Development/Plasticity/Repair
Take a Trophic Factor and Pass it Along
Howard B. Rind, Rafal Butowt, and Christopher S. von Bartheld
(see pages 539-549)
Tetanus toxin, when presented to peripheral nerve terminals, is rapidly transported back to the cell soma, shuttled out to postsynaptic sites on dendrites, and then retrogradely passed to presynaptic terminals by “transsynaptic transcytosis.” This week, Rind et al. ask whether endogenous trophic factor molecules can be passed along in the same way or whether they are simply degraded. The authors delivered glial cell-derived neurotrophic factor (GDNF), brain-derived neurotrophic factor (BDNF), and cardiotrophin-1 (CT-1) to nerve terminals of hypoglossal motoneurons in neonatal rats. Using quantitative autoradiographic electron microscopy to assess transport, the authors found that GDNF and BDNF could be transferred transsynaptically, albeit a bit more slowly than tetanus toxin. CT-1, on the other hand, was degraded in the motoneurons. Their work illustrates the economy of neuronal transport of target-derived trophic factors and may provide avenues for CNS delivery of therapeutic agents.
Summary of the trafficking of retrogradely transported trophic factors destined for degradation in the cell body (CT-1) or for additional dendritic and synaptic targeting (GDNF/BDNF). See the article by Rind et al. for details.
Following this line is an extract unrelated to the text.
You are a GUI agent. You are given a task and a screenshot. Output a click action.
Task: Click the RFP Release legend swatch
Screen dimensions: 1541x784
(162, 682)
Behavioral/Systems/Cognitive
Locating One's Self at the Temporoparietal Junction
Olaf Blanke, Christine Mohr, Christoph M. Michel, Alvaro Pascual-Leone, Peter Brugger, Margitta Seeck, Theodor Landis, and Gregor Thut
(see pages 550-557)
In this week's Journal, Blanke et al. attempt to link the phenomenon known as an out-of-body experience (OBE) with specific brain activity. During an OBE, one senses that the “self” departs the body so that the body and the world can be viewed from “outside.” Being intrepid scientists rather than philosophers, the authors sought to find the “self.” To examine this phenomenon, the authors instructed healthy volunteers to imagine an OBE, mentally shifting their visual perspective and body position. During this exercise, evoked potential mapping revealed selective activation at the temporoparietal junction (TPJ). In addition, transcranial magnetic stimulation over the TPJ interfered with this own-body transformation. The authors also describe a patient with epilepsy whose OBE experiences were triggered by seizures originating at the TPJ. It seems that out of the body is not necessarily out of the brain.
Neurobiology of Disease
Pre-mRNA Splicing and Retinal Degeneration
Liya Yuan, Mariko Kawada, Necat Havlioglu, Hao Tang, and Jane Y. Wu
(see pages 748-757)
Retinitis pigmentosa (RP) is a heterogeneous disorder in which retinal degeneration, characterized by night blindness and loss of photoreceptors, can result from mutations in any of a number of different genes. Mutations in PRPF31, a pre-mRNA splicing gene, can cause autosomal dominant RP. Unlike some retina-specific genes that cause RP, PRPF31 is widely expressed in other tissues. This week, Yuan et al. examine how defects in the PRPRF1 gene product can lead to RP. Immunoprecipitation with a PRPF31 antibody produced >100 mRNAs associated with RPR31-containing splicing complexes. The authors focused on two retinal-specific targets of RP11: rhodopsin (RHO) and rod cell outer membrane protein 1 (ROM1). When human RP mutations of PRPF31 were expressed in primary cultured mouse retinal cells, splicing of RHO at intron 3 failed, and expression was reduced. Caspase-dependent apoptotic cell death was increased, perhaps explaining the retina-specific phenotype.